THE PROBLEM: Return everything from the line containing "The height and" down to the line containing "coord(45,660)", unchanged and with both of those lines included. Leave the pictures out of your answer.

··· LISTED ENTRIES

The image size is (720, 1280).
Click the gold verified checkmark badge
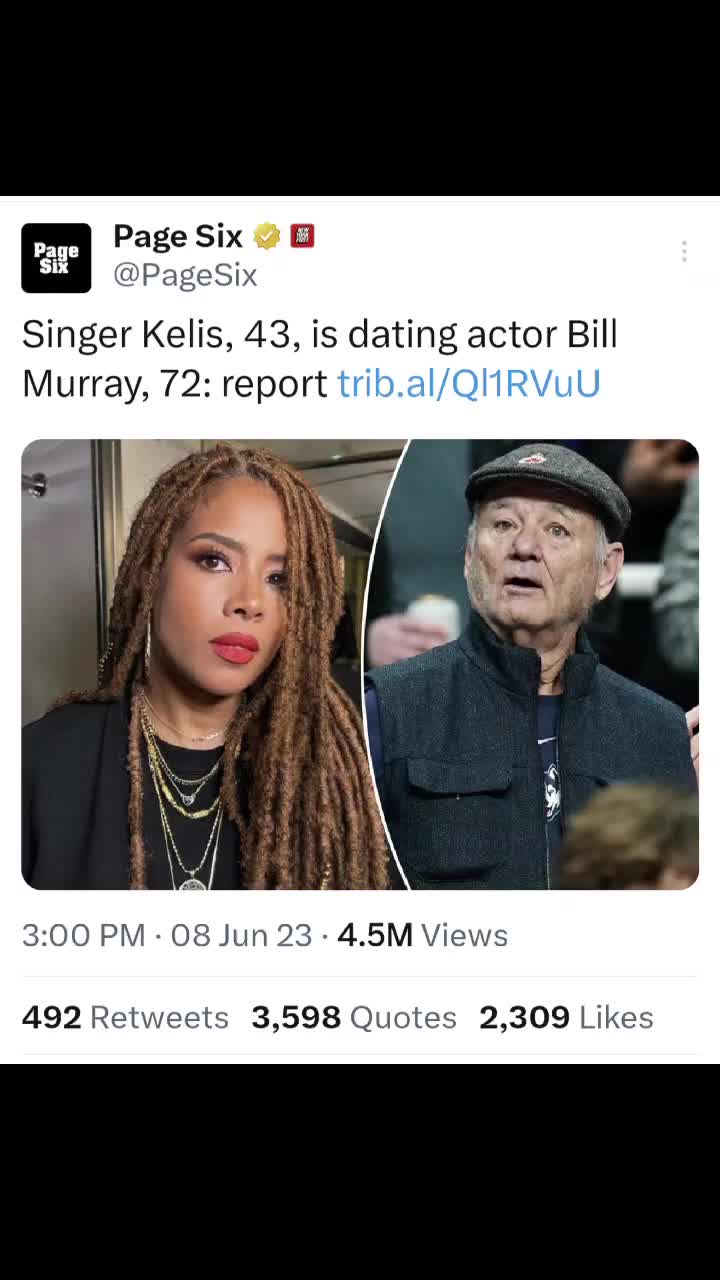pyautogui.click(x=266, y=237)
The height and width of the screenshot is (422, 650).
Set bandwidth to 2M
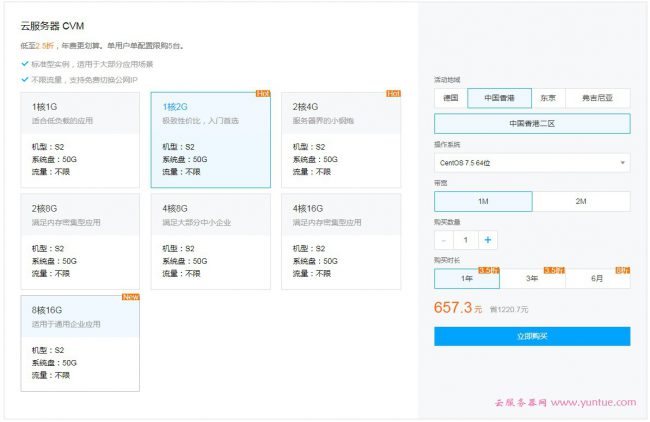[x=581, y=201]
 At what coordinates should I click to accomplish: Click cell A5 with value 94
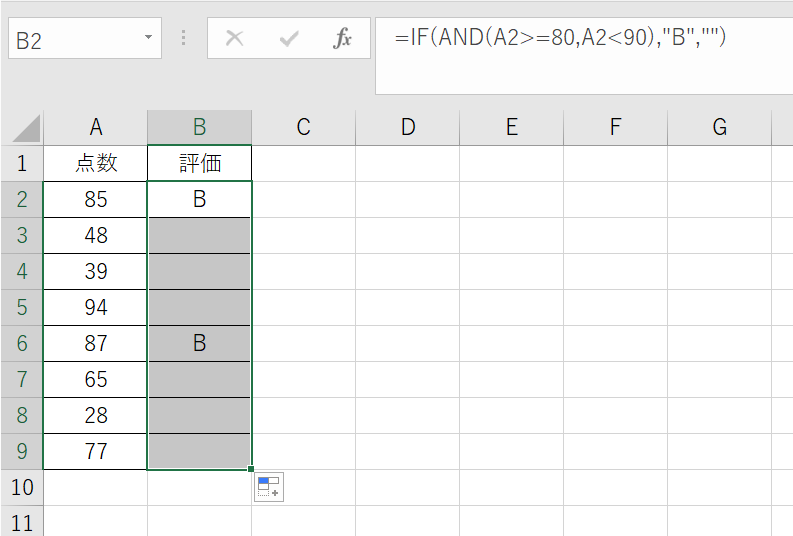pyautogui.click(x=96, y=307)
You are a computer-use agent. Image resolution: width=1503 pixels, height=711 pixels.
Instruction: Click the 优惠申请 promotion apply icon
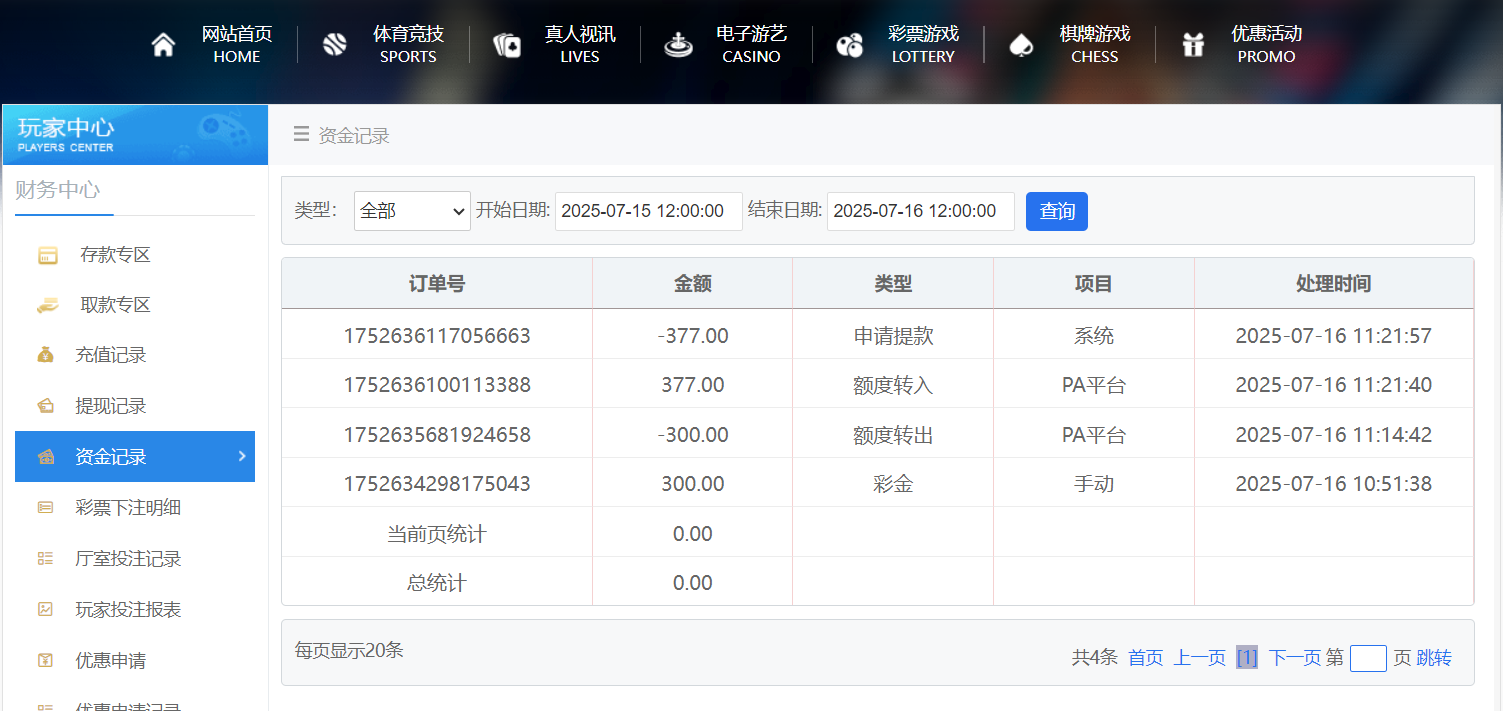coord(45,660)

······
··· LISTED ENTRIES

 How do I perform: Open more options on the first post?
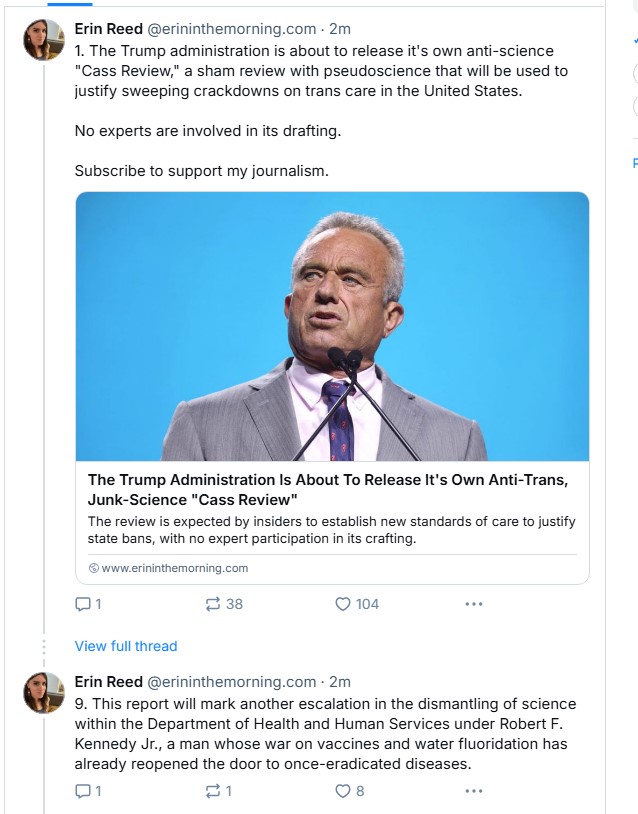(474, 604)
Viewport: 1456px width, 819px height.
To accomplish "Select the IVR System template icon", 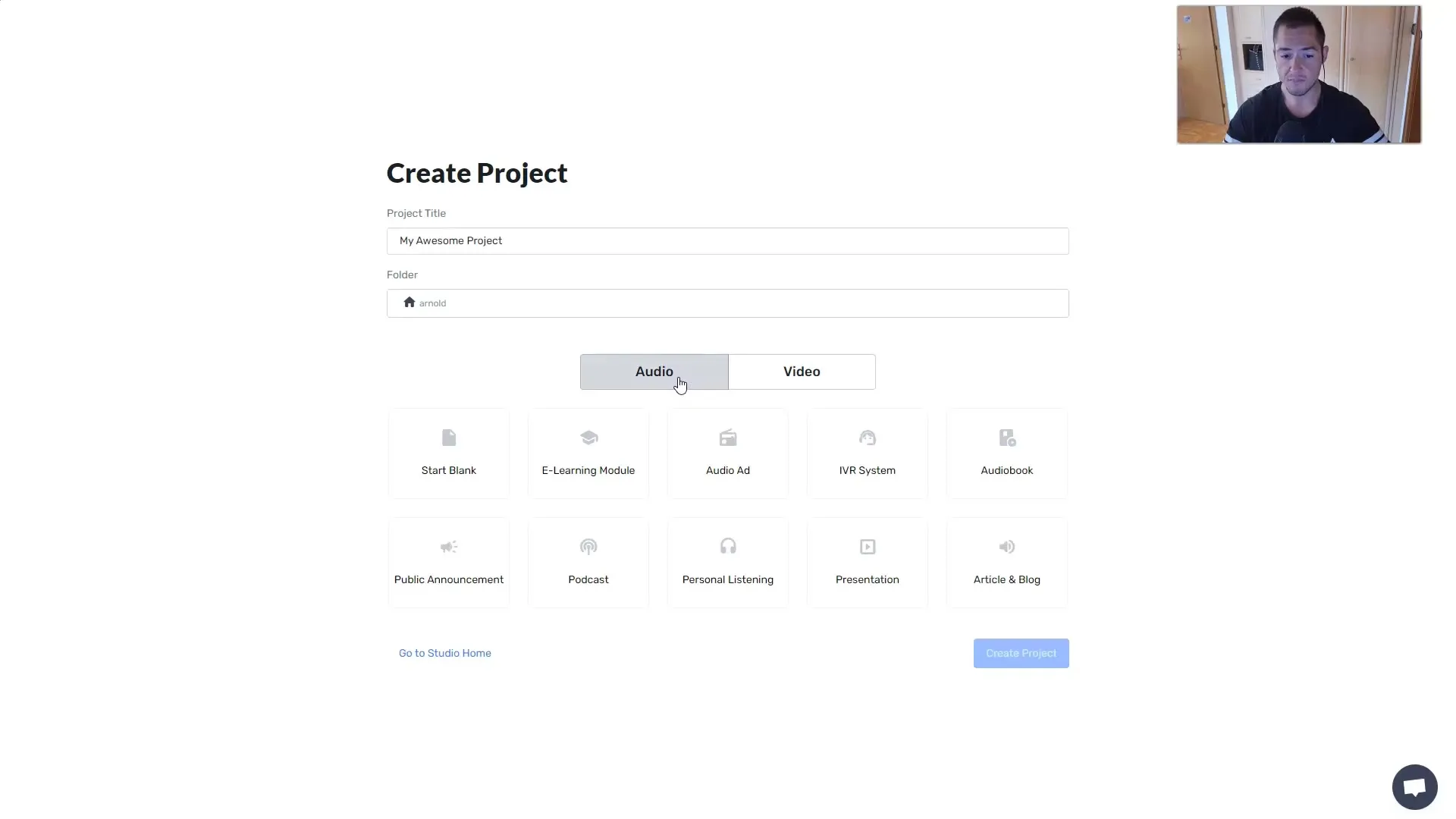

······

RESPONSE BELOW:
The height and width of the screenshot is (422, 650).
Set bandwidth to 2M
[x=581, y=201]
 At what coordinates should I click to accomplish: Click cell A5 with value 94
pyautogui.click(x=96, y=307)
You are a computer-use agent. Image resolution: width=1503 pixels, height=711 pixels.
Instruction: Click the 优惠申请 promotion apply icon
coord(45,660)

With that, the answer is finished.